═════ TEXT FOR ANALYSIS
After his arrest, police took another statement from the alleged victim. She told them Feagin was her neighbor, and said Feagin's wife was her "best friend." The woman said they would visit each others' houses occasionally, and that Feagin would often seek marital advice from her.
In her memo, Assistant State Attorney Nicole Alvarez says she was assigned the case from the beginning, and first met with the alleged victim shortly after charges were filed against Feagin.
Immediately, she said it was her ex-boyfriend who sexually assaulted her, even though she'd already been told Feagin's DNA matched.
Alvarez says she explained to her how DNA worked, what the Combined DNA Index System was, and answered all of her questions, but the woman still believed it was her ex-boyfriend.
Over the next few months, the alleged victim began to concoct what would generally be considered conspiracy theories.
First, she accused her ex-boyfriend of possibly paying Feagin to sexually assault her, and added another man had knowledge of this. That man was in prison at the time of the attack.
Then, the memo says the woman "began accusing the FBI of covering up" for her ex-boyfriend.
"Several times, [redacted] stated that the FBI was part of her attack," Alvarez writes. "She then began to say that I was covering up for [the ex-boyfriend] because he had turned state evidence."
The woman then started harassing Feagin's wife, calling her numerous times, then contacting her family members on Facebook after she changed her phone number.
In the meantime, the alleged victim's conspiracies continued.
══════════
> [PROBLEM STATEMENT]:
In the excerpt about the Feagin case, where was the man said to have knowledge of the alleged payment at the time of the attack?
═════ MATERIAL SHOWN
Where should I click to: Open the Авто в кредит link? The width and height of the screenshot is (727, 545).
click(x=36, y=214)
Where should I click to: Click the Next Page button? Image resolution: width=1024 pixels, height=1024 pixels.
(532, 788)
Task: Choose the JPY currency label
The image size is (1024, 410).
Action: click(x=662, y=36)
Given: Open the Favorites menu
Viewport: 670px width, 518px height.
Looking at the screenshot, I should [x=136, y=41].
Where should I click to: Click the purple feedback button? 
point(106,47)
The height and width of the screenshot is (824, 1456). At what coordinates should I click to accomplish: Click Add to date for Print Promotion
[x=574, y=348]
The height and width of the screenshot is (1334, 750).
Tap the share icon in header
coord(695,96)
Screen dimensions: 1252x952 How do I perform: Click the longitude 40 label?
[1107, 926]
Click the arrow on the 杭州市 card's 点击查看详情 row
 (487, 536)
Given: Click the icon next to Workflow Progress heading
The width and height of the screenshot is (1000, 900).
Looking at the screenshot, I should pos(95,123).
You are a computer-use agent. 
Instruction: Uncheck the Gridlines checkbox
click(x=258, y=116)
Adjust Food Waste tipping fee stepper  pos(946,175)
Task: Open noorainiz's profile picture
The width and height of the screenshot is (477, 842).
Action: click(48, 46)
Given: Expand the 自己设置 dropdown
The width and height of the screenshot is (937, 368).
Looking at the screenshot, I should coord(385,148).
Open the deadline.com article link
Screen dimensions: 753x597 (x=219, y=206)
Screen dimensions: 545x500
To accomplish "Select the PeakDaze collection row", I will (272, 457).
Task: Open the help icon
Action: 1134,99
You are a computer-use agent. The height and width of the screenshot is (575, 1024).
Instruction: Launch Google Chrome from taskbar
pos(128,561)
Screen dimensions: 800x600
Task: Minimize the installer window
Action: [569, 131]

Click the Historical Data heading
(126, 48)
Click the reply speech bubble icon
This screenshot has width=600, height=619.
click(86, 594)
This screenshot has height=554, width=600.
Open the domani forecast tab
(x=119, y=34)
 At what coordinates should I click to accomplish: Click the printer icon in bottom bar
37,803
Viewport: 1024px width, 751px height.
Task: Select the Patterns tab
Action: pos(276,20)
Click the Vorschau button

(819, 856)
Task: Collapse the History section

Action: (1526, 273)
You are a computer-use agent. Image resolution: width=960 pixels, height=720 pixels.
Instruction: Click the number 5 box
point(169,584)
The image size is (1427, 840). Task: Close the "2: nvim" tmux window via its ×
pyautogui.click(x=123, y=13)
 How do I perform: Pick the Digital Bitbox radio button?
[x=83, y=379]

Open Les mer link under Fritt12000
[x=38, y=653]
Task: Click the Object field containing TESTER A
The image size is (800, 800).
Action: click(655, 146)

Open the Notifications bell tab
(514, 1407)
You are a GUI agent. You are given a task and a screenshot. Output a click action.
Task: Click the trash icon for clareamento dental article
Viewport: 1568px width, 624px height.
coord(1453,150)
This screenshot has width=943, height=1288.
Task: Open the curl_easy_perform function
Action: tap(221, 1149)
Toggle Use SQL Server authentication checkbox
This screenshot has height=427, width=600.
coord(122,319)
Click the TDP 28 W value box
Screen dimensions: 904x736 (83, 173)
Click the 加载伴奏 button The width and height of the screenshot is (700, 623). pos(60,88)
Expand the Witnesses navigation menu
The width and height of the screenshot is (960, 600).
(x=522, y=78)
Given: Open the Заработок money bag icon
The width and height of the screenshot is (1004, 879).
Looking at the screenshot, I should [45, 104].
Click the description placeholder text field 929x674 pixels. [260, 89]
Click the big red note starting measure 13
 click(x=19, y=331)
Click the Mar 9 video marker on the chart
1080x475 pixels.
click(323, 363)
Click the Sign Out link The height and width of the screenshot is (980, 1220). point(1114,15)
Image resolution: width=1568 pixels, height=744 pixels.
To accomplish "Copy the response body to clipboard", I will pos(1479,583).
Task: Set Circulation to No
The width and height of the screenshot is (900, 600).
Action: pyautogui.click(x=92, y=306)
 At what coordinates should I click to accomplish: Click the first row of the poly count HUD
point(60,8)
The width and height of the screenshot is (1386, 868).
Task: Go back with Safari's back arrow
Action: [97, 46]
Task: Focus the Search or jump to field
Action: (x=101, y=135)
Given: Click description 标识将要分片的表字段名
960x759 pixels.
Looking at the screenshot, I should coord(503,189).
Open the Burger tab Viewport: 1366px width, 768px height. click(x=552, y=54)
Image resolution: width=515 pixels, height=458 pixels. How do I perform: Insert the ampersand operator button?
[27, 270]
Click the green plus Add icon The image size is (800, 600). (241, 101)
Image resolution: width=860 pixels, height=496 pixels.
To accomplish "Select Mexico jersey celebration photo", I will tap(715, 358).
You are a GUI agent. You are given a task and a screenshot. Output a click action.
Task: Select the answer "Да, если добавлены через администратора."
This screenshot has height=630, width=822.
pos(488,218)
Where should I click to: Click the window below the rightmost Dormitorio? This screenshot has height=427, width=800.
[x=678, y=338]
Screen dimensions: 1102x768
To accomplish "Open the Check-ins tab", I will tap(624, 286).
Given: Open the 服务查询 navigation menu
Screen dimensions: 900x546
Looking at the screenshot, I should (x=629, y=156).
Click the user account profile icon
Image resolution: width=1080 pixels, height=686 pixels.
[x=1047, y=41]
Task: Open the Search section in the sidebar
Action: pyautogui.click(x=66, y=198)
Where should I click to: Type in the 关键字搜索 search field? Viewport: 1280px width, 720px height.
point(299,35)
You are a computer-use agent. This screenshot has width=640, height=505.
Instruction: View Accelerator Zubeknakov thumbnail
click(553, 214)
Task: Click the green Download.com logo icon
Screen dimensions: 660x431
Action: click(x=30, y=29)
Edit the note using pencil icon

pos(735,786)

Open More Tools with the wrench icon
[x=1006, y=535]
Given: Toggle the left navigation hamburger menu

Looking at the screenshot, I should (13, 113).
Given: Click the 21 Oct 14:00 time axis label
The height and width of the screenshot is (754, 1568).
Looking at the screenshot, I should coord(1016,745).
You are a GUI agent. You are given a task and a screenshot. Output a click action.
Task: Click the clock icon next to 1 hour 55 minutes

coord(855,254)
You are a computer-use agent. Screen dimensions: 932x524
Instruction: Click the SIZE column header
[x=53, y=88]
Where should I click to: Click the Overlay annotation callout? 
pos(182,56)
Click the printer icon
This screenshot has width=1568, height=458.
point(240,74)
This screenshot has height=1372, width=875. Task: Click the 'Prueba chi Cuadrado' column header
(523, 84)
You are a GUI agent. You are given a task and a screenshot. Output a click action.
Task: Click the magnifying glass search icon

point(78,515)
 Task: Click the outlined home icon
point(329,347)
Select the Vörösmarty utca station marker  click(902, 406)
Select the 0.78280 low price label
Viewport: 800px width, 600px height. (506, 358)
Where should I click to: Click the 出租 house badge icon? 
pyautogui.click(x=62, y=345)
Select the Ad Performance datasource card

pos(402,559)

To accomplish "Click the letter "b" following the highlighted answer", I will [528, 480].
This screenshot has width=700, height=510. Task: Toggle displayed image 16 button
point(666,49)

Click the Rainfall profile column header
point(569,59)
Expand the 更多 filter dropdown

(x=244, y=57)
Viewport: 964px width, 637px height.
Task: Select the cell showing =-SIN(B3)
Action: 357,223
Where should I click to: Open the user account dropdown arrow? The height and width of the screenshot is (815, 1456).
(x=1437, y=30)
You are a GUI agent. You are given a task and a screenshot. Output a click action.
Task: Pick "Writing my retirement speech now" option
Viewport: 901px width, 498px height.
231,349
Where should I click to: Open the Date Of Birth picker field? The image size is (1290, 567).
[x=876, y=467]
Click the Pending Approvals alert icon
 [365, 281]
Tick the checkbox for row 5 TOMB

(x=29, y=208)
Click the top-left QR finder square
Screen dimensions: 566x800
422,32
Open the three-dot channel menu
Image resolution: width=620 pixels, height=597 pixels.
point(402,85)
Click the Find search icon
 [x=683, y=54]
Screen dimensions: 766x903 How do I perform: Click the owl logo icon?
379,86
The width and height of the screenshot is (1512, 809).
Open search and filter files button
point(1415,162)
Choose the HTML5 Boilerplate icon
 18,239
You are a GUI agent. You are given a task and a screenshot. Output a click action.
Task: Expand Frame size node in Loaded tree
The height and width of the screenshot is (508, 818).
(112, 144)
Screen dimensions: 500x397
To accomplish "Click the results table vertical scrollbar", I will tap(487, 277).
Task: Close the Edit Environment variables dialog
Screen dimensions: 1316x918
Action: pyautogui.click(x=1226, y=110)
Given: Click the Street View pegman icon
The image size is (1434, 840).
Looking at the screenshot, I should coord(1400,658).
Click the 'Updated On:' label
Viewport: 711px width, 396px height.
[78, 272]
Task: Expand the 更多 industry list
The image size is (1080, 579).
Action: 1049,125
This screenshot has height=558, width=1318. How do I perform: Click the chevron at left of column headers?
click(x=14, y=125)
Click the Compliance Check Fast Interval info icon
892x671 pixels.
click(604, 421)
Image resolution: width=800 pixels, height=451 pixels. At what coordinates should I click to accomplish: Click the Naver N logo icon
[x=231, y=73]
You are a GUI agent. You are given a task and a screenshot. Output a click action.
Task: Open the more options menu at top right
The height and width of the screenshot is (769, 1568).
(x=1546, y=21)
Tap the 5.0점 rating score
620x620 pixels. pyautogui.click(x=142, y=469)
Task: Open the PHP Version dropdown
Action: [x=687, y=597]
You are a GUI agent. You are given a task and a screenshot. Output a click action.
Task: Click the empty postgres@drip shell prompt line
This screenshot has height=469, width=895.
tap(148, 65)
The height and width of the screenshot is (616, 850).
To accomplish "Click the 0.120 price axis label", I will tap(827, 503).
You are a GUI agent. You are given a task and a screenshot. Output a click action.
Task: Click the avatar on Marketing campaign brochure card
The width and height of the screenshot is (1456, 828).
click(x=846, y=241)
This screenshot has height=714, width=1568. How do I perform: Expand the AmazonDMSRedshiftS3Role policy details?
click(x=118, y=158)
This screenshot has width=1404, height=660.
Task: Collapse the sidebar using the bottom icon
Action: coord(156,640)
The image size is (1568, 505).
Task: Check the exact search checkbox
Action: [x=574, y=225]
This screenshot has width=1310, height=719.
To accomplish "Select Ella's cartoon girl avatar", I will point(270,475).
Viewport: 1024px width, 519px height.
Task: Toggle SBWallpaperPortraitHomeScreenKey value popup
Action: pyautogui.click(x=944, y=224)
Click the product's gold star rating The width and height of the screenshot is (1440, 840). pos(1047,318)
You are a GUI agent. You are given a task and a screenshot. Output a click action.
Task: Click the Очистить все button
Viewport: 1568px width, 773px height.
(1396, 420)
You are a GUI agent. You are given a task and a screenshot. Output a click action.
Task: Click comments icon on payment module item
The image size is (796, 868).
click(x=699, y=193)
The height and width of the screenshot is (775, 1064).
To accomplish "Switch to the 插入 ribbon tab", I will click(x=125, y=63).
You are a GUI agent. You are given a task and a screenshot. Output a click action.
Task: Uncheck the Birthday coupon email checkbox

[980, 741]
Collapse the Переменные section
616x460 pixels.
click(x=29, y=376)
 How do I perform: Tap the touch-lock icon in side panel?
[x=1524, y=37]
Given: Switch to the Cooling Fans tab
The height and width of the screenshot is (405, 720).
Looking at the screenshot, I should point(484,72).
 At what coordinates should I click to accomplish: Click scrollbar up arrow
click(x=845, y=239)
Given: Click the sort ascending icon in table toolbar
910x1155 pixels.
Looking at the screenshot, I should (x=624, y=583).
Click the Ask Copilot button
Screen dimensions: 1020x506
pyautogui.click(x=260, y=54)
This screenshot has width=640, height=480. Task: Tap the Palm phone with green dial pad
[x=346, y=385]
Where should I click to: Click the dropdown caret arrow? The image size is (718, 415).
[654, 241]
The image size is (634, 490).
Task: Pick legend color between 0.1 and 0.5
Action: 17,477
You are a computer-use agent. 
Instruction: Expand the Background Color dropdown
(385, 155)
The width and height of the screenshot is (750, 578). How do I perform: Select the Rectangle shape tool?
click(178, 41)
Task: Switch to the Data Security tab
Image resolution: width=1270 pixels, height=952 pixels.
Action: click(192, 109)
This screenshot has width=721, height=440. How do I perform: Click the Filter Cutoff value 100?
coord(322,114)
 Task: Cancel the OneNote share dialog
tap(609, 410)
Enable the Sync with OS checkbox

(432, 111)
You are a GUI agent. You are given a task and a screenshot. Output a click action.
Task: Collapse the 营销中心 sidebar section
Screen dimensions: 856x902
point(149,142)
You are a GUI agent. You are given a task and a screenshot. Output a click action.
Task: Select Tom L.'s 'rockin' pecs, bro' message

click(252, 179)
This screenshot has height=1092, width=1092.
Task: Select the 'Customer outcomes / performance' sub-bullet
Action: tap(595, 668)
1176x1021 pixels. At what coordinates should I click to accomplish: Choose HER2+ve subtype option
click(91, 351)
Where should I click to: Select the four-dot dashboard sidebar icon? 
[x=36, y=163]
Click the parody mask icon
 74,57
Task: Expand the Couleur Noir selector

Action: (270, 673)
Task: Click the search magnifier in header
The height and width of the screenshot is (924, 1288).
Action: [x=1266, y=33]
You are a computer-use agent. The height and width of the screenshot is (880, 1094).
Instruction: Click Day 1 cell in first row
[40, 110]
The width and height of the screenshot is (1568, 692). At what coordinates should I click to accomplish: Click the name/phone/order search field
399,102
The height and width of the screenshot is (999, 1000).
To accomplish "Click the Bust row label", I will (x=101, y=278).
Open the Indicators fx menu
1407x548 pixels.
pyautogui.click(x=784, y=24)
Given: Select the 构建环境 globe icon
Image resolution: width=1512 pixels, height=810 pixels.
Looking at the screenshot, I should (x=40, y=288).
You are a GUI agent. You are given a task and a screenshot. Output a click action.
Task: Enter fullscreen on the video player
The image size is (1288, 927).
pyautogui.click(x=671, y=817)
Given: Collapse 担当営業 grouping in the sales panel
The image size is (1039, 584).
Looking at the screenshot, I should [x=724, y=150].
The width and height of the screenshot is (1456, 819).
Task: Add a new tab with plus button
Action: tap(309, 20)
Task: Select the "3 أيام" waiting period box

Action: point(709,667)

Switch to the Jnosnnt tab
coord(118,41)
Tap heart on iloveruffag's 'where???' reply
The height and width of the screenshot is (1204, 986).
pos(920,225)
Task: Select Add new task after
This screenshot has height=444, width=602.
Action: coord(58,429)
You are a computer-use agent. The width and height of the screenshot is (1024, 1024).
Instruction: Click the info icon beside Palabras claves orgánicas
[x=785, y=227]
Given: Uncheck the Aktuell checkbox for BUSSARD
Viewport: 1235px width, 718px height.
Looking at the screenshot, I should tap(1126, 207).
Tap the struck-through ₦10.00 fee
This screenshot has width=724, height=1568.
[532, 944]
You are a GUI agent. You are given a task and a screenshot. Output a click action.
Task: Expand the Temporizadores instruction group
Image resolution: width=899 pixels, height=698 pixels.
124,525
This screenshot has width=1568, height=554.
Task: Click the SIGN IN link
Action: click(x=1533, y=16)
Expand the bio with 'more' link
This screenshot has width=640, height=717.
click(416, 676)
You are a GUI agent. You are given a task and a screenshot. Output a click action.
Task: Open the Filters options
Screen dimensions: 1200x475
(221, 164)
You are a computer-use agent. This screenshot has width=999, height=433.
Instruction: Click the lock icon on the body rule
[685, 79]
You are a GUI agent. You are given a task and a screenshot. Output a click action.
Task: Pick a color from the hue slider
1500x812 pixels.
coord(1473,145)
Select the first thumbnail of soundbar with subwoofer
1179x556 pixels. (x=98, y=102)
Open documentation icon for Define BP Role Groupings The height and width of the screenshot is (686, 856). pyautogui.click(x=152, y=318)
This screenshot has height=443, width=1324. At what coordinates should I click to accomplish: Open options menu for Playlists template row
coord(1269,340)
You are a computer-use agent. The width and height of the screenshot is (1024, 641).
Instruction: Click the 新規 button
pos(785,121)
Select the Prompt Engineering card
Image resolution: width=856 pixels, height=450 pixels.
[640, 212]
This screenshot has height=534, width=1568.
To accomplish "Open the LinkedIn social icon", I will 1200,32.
══════════
> [RESPONSE TO THE TASK]:
He was in prison.